** READING TEXT follows **

“We supply some $112 billion to the nation’s GDP each year. We employ vastly more than coal or iron ore,” writes “The Gadfly” columnist and author ROBERT MACKLIN.
IT’S the nature of the arts community that we live in hope. After all, the material we work with is the human condition. We live with the hope that the glass is half full, not half empty for that way lies despair and futility.
So against all the odds we hung on Scott Morrison’s every word at his recent Press Club address, hoping that he’d at least recognise our existence, and even throw us a bone.
We waited in vain. We should be used to it by now. Many of us grew up in the pre-Whitlam era when the federal government was actually censoring literature such as D.H. Lawrence’s “Lady Chatterley’s Lover” and Philip Roth’s “Portnoy’s Complaint”. Films such as Fellini’s “La Dolce Vita” and the British murder mystery “Blow-up” joined the earlier banned list; and that included any that dared feature bushrangers!
The Whitlam era was a watershed, but in the years since the Hawke-Keating duumvirate, slowly the old anti-cultural forces have been lowering their dead hands of righteousness upon our communal pursuit of delight and wonder.
And today’s Pentecostal PM, alas, is becoming their bullying Master and Commander.

** End of READING TEXT **

*EXERCISE SET*.
1. In the arts column, how much does the arts community supply to the nation's GDP each year?
2. Write the next part of the arts column, picking up after its last sentence.
The lines that come next are from a different source.

** DATA BELOW follows **

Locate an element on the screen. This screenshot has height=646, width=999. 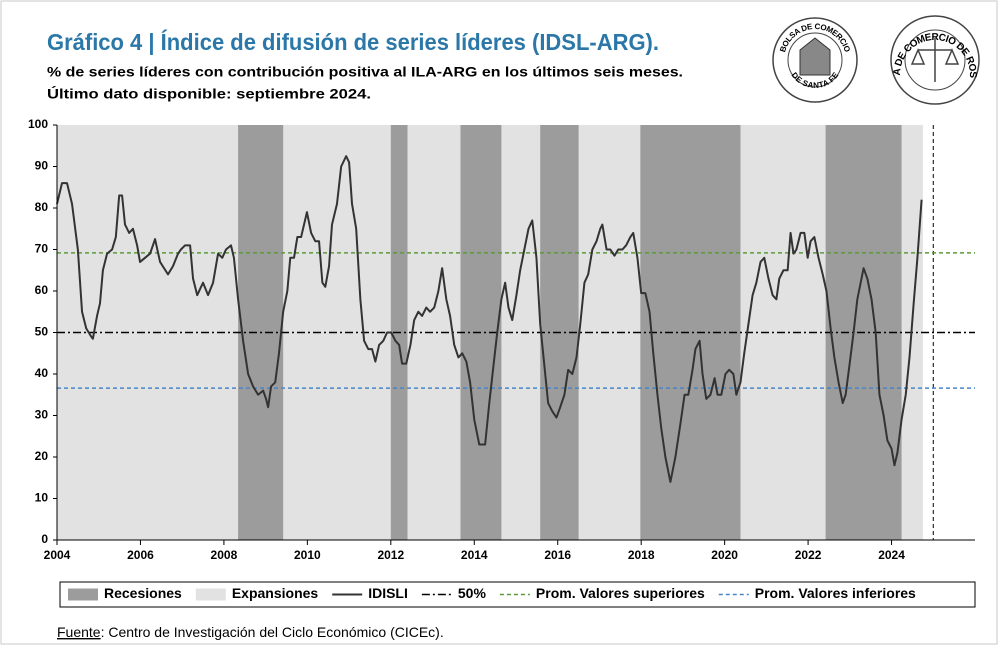
y-tick-label: 100 is located at coordinates (38, 124).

** End of DATA BELOW **

*EXPECTED OUTPUTS*.
1. Some $112 billion.

2.
We are not quite without allies. Morrison might have banned us from the A Train, but at least the two Bs – Premier Gladys and Chief Minister Andrew – gave us a seat in economy class. But while we dips our lid in acknowledgement, their meagre contributions only highlighted the sightless orb turned our way by the purblind Nelson in The Lodge.
It’s not as though we’re an insignificant contributor to the government’s beloved economy. We supply some $112 billion to the nation’s GDP each year. We employ vastly more than coal or iron ore. We engage and entertain literally millions of our fellow Australians; many of whom become our eager bedfellows in that lovely quiet time before lights out.
And given half a chance our books, films and television series could become major contributors to the national balance of trade.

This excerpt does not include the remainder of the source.